Shalaby 等[42]切除脛骨遠端骨肉瘤后使用自體腓骨移植,帶血管蒂腓骨平均 10 個月達骨愈合,不帶血管蒂腓骨平均 18 個月達骨愈合,平均 MSTS 評分 70%。隨著外固定技術的興起,踝關節融合的手術效果也隨之提升。Lou 等[44]對 5 例脛骨遠端惡性骨腫瘤使用牽張成骨合并鋼板螺釘內固定方式進行踝關節融合術,平均隨訪 53 個月,平均骨缺損長度 11.8 cm,外固定指數 29.3 d/cm,平均 MSTS 評分 88%;1 例因局部復發行膝關節截肢術。另外,還有使用多孔骨小梁鉭金屬墊塊復合人工骨填充骨缺損后行踝關節融合術[45]。
2.2 人工腫瘤踝關節置換術
相對于踝關節融合術,人工腫瘤踝關節置換術是一種可行的非生物型重建方法。首先暴露并切除瘤段,然后分別進行脛骨遠端擴髓和距骨開槽,裝配假體。Shekkeris 等[46]對 6 例人工腫瘤踝關節置換患者平均隨訪 9.6 年,術后平均 MSTS 評分 70%,假體平均壽命 3.9 年;1 例距骨側假體松動,1 例雙下肢不等長,2 例因術后持續性感染行膝下截肢術。Yang 等[47]對 8 例行脛骨遠端人工腫瘤踝關節置換術患者平均隨訪 77 個月,3 例發生轉移后死亡,1 例發生深部感染,1 例淺表感染,1 例距骨部件松動,術后平均 MSTS 評分 66%。
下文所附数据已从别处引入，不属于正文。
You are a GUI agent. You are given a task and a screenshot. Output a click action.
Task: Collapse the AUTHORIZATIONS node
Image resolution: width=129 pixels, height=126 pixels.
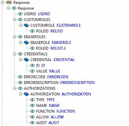coord(14,88)
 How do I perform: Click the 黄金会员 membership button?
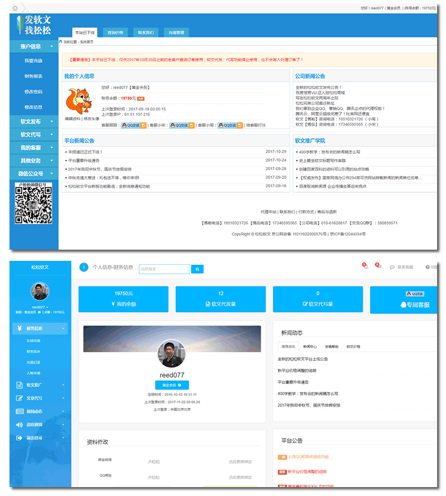point(172,385)
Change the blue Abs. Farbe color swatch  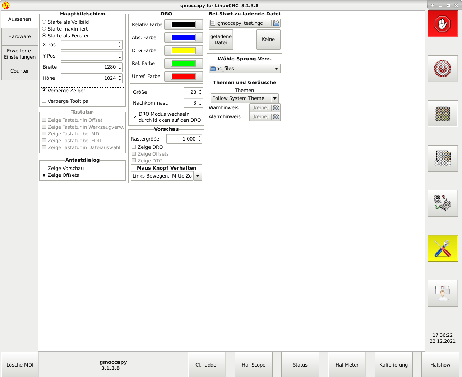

目前關于人工腫瘤踝關節置換術的研究仍不成熟,并且不能如人工腫瘤膝關節置換術一樣獲得較好療效。相較于融合術,踝關節置換術優點為術后允許早期負重和恢復踝關節部分屈伸功能。缺點包括:① 感染、假體及假體周圍骨折、無菌性松動和機械磨損嚴重等并發癥仍非常突出;② 術后患者步態較正常人明顯改變,正常力學傳導被破壞,加速了假體損壞[48]。因此,對于不能保留自身踝關節且生存期較短,又期望獲早期負重的患者可以使用該方案。
3 總結及展望
因脛骨下段特殊的解剖結構和完善的肌間隔,使得該區域骨腫瘤的生長方式以推擠為主、浸潤性較差,同時由于該區域軟組織覆蓋少,使得該區的骨腫瘤易于早期發現。因此,脛骨下段惡性骨腫瘤治療后長期生存率高于其他四肢惡性骨腫瘤[49],從而凸顯出保留足踝功能的重要性。但脛骨下段大段骨缺損的修復重建卻十分具有挑戰性。經典術式雖然療效可靠,但都存在局限性。牽張成骨技術及膜誘導成骨技術是目前較有潛力的生物重建方式,但恢復期較長,另外成人患者治療后遠期療效仍需進一步研究。如果既要一期完成保踝手術,又要盡早功能訓練及恢復功能,人工腫瘤干假體置換應作為首選;但當脛骨殘端長度<5 cm 時,單純骨水泥固定后假體中遠期生存率較低,假體相關并發癥發生率較高。3D 打印人工腫瘤干假體作為一種新興的技術,可以依據患者個性化定制假體柄,同時聯合 CT/MRI 融合影像技術及有限元分析術前模擬技術,可以更好地為患者提供近似生理的生物力學,延長假體使用壽命,對殘端要求更低,是十分有潛力的發展方向。非保踝方式中,無論踝關節融合術還是人工腫瘤踝關節置換術,均不能像脛骨干重建一樣獲得滿意的踝關節功能。另外,人工腫瘤踝關節置換術不僅需犧牲自身的踝關節功能,而且假體平均生存率明顯低于脛骨干假體。因而,在完整切除腫瘤前提下,應盡量保留自身踝關節。但保留多長脛骨殘端能保住踝關節功能,目前也無統一標準,但值得注意的是,保留的脛骨殘端越短,其相關并發癥越高。
總之,在診治過程中如何選擇合適的治療方案,從而達到更好的治療效果,仍是臨床需要探討的問題,也有待對新技術進行更長時間的臨床研究及開發。